# Listed entries
=== Section Start ===
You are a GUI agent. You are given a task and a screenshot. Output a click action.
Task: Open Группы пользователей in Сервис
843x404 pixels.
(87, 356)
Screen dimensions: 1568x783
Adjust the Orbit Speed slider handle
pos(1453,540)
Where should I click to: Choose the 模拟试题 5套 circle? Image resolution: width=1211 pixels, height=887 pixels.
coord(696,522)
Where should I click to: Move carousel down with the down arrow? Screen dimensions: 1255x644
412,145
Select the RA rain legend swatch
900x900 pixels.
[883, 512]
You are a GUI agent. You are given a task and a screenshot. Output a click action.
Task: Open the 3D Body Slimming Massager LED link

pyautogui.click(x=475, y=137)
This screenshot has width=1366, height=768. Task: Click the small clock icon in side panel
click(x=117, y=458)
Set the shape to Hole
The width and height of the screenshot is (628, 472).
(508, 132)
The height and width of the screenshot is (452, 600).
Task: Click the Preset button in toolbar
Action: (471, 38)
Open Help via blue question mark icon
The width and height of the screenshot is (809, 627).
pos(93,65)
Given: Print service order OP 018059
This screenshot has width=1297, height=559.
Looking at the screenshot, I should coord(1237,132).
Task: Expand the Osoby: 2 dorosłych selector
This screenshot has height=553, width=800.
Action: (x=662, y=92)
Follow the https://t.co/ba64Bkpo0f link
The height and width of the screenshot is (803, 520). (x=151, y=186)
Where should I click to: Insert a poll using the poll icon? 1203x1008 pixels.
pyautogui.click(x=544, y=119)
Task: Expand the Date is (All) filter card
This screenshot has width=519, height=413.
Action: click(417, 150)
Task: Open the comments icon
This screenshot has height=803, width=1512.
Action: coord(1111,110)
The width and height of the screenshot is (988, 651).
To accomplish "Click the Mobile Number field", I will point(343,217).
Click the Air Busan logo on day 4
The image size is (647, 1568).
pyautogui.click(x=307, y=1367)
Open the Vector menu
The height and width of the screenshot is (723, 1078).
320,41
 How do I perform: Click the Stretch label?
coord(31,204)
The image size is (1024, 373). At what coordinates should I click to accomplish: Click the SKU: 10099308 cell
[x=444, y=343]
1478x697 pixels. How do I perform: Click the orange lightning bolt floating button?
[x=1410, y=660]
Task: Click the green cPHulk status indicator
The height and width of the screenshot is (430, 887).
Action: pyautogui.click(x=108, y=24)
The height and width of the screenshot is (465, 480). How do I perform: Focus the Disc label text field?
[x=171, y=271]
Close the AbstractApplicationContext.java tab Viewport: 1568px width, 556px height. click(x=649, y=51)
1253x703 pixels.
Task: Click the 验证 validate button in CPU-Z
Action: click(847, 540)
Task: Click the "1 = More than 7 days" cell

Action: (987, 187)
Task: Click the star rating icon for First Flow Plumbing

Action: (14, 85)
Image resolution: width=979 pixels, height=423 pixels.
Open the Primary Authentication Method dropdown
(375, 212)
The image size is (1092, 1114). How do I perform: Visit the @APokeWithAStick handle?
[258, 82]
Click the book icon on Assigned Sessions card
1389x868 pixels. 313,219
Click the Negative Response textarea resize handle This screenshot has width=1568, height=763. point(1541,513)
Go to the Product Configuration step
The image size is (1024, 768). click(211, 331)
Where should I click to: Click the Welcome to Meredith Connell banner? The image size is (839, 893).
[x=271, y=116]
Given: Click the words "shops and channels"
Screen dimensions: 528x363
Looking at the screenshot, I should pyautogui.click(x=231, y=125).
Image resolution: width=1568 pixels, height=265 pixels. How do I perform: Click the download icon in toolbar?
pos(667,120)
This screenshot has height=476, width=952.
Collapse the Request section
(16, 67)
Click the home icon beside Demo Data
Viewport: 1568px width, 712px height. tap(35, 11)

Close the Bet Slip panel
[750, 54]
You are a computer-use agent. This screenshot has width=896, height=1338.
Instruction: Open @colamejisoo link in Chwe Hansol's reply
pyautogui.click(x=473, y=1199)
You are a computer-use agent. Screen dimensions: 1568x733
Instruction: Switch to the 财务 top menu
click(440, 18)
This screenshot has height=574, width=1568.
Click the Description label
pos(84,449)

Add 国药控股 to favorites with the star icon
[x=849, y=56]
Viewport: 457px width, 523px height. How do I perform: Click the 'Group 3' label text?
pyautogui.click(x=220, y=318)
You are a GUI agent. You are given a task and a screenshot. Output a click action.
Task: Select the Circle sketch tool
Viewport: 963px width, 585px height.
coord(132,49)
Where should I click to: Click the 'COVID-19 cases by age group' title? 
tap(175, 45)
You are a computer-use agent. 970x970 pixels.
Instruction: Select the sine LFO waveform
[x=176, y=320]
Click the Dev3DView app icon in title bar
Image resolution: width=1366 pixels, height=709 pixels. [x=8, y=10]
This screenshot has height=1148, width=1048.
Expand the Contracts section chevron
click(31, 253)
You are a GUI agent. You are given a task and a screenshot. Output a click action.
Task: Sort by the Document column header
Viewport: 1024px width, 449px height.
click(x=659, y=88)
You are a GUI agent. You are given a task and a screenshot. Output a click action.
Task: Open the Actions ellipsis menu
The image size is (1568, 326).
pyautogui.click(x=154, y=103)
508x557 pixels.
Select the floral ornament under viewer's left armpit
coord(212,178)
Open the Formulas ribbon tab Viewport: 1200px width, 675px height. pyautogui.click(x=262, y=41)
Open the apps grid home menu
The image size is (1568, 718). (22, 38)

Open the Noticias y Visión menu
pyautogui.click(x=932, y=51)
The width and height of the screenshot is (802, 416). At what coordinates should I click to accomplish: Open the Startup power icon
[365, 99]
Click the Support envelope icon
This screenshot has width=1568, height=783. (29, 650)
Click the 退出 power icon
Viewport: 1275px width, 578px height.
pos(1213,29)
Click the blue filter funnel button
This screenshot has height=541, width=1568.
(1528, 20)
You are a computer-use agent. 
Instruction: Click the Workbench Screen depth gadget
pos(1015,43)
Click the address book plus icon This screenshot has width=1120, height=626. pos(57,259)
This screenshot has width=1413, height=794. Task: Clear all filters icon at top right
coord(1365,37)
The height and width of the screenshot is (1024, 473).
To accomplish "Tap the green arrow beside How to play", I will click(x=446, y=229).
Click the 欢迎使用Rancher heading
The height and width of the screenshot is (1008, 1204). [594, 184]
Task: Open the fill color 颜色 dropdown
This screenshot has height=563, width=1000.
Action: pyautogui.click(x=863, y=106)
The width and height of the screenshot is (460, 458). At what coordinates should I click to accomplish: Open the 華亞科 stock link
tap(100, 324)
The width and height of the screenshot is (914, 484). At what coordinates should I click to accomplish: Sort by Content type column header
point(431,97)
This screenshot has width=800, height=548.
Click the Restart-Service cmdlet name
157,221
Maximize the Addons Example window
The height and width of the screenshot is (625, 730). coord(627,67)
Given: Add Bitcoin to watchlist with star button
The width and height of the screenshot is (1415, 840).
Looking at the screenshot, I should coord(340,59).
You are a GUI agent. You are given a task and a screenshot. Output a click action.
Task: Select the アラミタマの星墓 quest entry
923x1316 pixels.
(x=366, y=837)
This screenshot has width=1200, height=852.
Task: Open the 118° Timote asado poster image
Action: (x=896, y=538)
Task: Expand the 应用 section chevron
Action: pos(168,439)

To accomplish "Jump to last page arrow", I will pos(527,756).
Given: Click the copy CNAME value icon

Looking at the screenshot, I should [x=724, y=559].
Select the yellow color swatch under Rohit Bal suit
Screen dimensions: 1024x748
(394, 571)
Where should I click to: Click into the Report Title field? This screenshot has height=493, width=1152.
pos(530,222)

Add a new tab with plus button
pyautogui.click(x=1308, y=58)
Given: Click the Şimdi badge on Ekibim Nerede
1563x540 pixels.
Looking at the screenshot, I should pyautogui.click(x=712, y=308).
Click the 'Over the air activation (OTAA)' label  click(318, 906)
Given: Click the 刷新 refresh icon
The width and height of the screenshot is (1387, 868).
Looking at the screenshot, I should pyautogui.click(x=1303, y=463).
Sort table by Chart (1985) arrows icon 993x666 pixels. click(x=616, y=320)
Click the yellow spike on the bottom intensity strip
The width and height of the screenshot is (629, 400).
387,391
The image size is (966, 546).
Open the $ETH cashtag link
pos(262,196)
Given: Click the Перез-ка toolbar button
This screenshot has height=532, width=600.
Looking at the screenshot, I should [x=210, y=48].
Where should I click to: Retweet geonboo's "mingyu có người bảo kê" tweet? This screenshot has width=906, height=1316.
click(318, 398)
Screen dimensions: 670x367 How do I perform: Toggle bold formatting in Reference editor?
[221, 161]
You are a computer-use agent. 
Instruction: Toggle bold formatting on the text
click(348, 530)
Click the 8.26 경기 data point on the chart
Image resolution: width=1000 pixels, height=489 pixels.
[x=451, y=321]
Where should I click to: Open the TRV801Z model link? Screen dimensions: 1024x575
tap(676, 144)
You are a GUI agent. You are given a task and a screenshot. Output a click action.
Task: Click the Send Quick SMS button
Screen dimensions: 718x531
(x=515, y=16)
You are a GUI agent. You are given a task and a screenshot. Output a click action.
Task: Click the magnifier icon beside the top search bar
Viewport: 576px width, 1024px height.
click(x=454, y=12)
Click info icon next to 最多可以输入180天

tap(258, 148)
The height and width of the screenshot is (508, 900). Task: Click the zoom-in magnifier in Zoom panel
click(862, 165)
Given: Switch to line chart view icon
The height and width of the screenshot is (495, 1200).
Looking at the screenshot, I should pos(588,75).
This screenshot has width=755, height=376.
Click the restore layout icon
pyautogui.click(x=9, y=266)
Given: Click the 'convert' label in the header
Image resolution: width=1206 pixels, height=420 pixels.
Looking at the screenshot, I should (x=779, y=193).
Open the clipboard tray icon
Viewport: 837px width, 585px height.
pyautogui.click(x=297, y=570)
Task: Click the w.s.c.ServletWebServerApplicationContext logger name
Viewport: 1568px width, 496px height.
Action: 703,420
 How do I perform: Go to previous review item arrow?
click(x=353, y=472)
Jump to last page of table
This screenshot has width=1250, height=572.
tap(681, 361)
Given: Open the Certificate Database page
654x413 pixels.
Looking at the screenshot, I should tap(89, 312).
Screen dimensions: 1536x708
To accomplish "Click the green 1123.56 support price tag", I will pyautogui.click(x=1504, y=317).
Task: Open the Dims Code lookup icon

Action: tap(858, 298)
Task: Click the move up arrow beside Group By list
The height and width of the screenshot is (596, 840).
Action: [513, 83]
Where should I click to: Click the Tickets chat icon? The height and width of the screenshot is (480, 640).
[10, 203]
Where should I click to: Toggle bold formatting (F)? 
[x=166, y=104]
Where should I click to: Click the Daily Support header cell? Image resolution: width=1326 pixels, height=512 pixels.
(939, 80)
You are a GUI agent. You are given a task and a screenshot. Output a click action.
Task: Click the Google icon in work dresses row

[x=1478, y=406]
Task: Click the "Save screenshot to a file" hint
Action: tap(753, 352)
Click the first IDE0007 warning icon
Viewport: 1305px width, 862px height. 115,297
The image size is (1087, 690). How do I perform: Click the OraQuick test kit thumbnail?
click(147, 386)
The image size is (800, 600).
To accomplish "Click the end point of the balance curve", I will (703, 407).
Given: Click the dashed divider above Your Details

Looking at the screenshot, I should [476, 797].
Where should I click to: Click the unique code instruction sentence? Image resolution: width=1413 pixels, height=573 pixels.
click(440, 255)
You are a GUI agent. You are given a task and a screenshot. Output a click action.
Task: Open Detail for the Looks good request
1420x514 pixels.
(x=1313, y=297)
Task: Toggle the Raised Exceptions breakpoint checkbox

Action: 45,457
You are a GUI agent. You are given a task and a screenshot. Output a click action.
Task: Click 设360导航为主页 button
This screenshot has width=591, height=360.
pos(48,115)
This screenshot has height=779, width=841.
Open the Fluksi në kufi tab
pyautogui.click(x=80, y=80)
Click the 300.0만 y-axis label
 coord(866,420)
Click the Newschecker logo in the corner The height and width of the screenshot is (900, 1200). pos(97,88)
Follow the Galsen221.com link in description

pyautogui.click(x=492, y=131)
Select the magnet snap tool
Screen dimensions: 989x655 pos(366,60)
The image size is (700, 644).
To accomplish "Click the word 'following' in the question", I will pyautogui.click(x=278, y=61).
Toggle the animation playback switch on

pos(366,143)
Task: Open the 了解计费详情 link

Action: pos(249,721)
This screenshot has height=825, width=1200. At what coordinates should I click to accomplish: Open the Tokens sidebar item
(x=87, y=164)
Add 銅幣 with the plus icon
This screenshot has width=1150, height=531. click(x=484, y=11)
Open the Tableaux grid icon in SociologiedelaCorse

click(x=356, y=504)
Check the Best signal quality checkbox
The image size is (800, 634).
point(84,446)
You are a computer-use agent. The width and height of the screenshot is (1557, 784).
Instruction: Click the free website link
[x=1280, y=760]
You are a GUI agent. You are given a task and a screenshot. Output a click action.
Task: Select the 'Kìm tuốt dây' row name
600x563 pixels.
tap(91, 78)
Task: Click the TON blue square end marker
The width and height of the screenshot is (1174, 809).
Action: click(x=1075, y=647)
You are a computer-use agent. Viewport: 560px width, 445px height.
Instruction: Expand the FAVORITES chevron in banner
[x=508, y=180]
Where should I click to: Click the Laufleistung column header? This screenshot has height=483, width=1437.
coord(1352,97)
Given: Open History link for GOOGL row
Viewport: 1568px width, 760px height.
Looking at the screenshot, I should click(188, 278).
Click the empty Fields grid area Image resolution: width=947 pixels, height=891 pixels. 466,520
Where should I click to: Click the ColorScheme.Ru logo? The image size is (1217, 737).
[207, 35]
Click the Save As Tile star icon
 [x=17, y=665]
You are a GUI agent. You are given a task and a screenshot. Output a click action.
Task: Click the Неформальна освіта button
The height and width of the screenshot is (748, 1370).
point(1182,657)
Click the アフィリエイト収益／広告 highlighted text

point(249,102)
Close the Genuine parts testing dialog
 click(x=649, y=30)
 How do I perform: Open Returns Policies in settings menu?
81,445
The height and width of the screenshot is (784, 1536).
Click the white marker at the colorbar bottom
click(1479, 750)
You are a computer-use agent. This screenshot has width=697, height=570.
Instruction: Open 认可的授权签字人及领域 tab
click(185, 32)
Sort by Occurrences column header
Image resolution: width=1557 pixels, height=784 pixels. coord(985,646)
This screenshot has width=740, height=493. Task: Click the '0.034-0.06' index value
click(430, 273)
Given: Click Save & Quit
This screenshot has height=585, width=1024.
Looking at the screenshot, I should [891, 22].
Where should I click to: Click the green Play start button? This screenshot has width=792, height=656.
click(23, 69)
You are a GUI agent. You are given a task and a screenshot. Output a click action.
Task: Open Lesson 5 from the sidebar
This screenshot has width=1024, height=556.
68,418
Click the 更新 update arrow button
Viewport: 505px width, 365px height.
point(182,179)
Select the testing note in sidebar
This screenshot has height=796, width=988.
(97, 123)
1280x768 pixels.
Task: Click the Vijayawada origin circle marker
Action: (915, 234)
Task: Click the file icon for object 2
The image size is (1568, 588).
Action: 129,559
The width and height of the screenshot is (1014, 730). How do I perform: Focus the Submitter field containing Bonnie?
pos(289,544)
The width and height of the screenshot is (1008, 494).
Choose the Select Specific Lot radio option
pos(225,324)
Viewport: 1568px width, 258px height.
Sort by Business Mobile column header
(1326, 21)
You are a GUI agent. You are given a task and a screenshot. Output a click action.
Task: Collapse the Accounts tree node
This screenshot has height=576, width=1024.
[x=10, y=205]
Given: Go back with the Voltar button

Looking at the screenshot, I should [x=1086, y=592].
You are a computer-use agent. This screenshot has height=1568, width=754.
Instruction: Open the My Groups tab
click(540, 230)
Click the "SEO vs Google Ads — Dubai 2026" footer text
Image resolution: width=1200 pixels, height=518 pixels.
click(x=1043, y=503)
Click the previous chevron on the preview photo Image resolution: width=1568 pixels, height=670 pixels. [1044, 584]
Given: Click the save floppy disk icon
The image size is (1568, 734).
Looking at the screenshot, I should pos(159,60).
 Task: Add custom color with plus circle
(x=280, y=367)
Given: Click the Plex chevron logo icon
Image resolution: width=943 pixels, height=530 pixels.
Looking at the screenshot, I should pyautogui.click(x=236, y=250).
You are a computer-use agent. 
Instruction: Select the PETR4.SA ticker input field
=== Section End ===
# Your instructions
Which lines of the listing include the string "page"? Pull them out.

# Exercise output
To accomplish "Jump to last page arrow", I will pos(527,756).
Jump to last page of table
Given: Open the Certificate Database page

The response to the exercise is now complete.